Afinal, não estávamos a falar de seios – ainda que seja exaltante a sugestão de
Alexandre O´Neil de que pela manhã nos deveriam servir seios em vez de pãezinhos
quentes – mas de procedimentos narrativos.
E se a narrativa de Trevisan parece jogar-se num tabuleiro realista, num registo refém
da objectividade, é apenas um engano: não há uma única frase no conto que não esteja
prenhe da emocionalidade referente a cada personagem – é esse o génio do narrador.
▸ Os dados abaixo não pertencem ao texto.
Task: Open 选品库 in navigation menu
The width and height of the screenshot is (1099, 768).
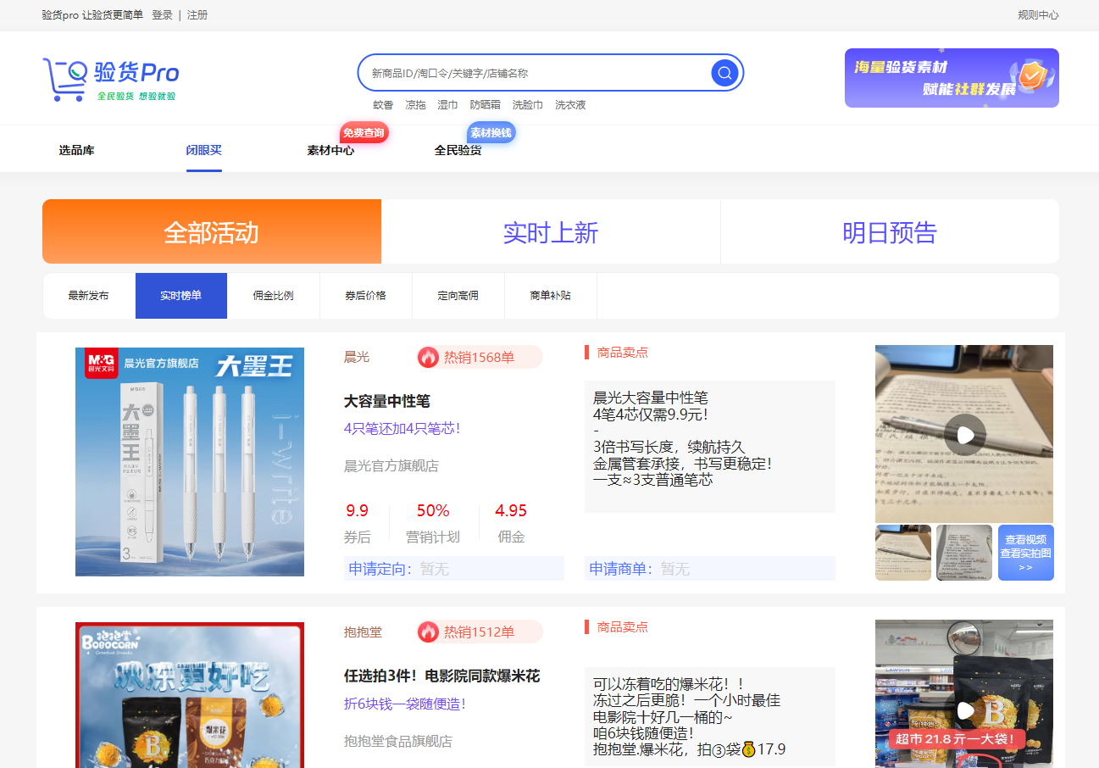Action: tap(76, 150)
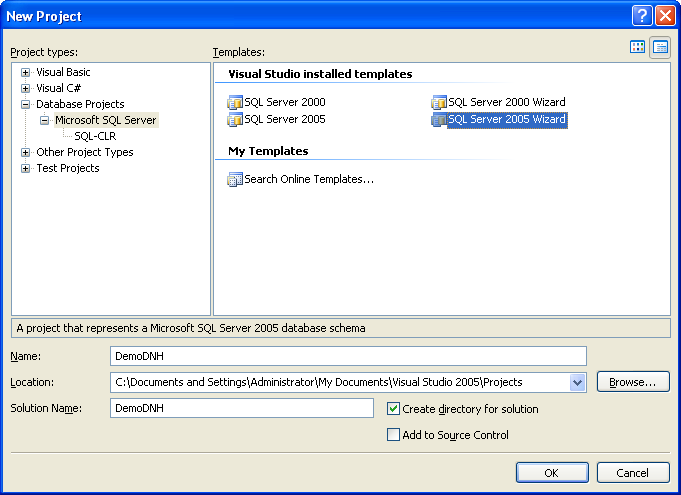
Task: Open Search Online Templates icon
Action: pyautogui.click(x=235, y=179)
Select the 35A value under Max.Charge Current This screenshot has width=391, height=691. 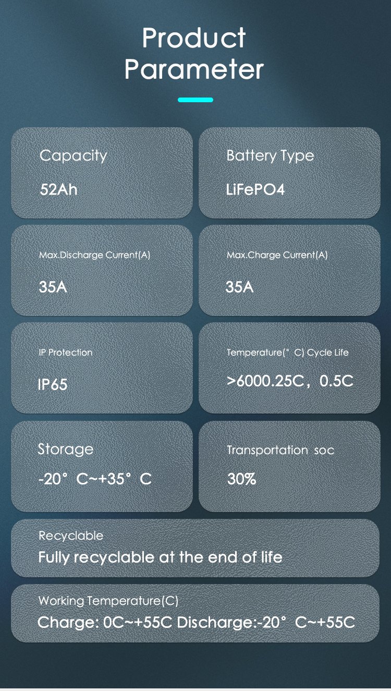tap(240, 287)
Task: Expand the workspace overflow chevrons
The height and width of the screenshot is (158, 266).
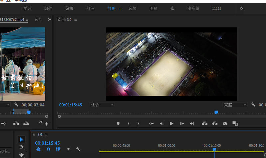Action: 241,9
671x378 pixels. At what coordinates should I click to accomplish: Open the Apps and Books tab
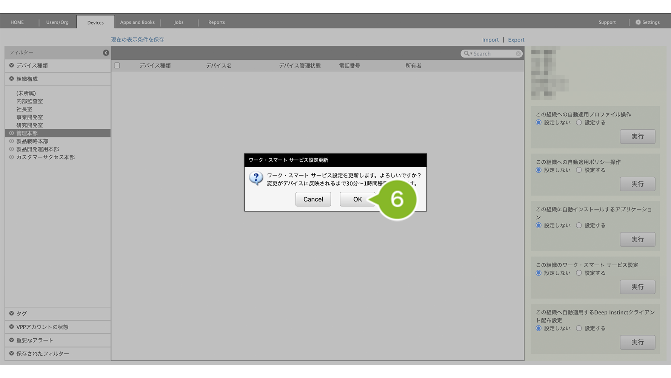(x=137, y=22)
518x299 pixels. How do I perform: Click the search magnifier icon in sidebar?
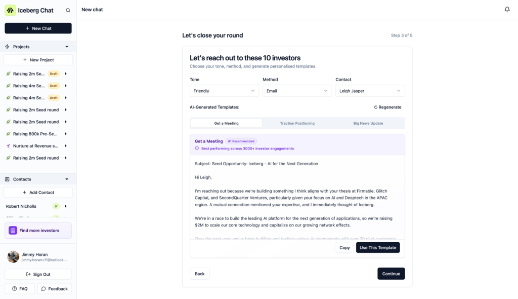[68, 10]
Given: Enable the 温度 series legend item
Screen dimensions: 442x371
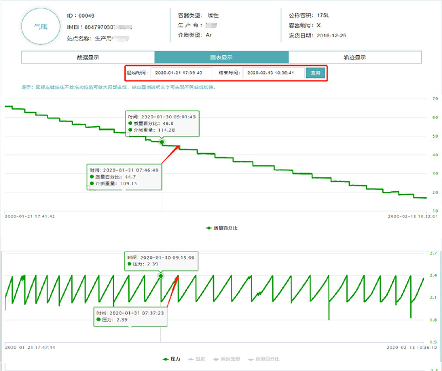Looking at the screenshot, I should pyautogui.click(x=199, y=359).
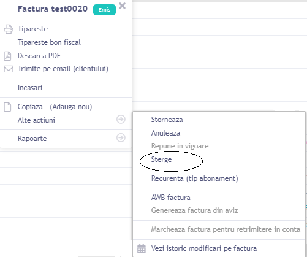The height and width of the screenshot is (257, 307).
Task: Click the printer icon next to Tipareste
Action: pyautogui.click(x=9, y=29)
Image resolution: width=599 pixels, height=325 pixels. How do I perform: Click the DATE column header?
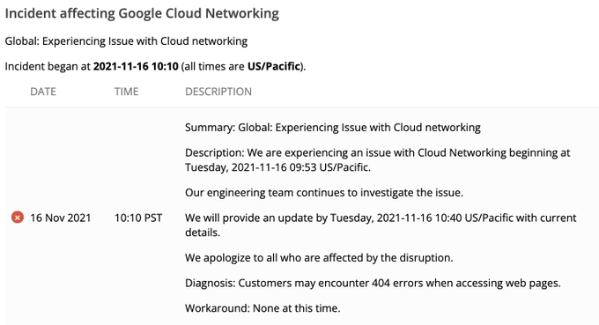[x=43, y=92]
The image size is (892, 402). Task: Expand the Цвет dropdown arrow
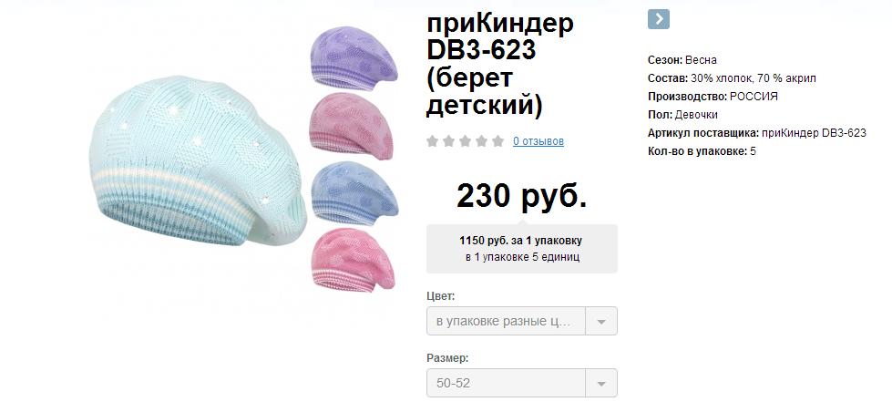coord(601,321)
Como na fita de Moebius, o que é dado a ver como morfologia das acções objectivas,
exteriores, só incarna afinal o não-dito das interacções humana, o seu subtexto, uma
inconfessada intencionalidade vertida num “estilo indirecto livre”.
Este mecanismo engendra uma tensão interna à narrativa e imprime-lhe um ritmo. O
mesmo se passa num filme e este pode até passar-se à mesa que o seu ritmo interno
funciona como um acelerador na percepção do espectador.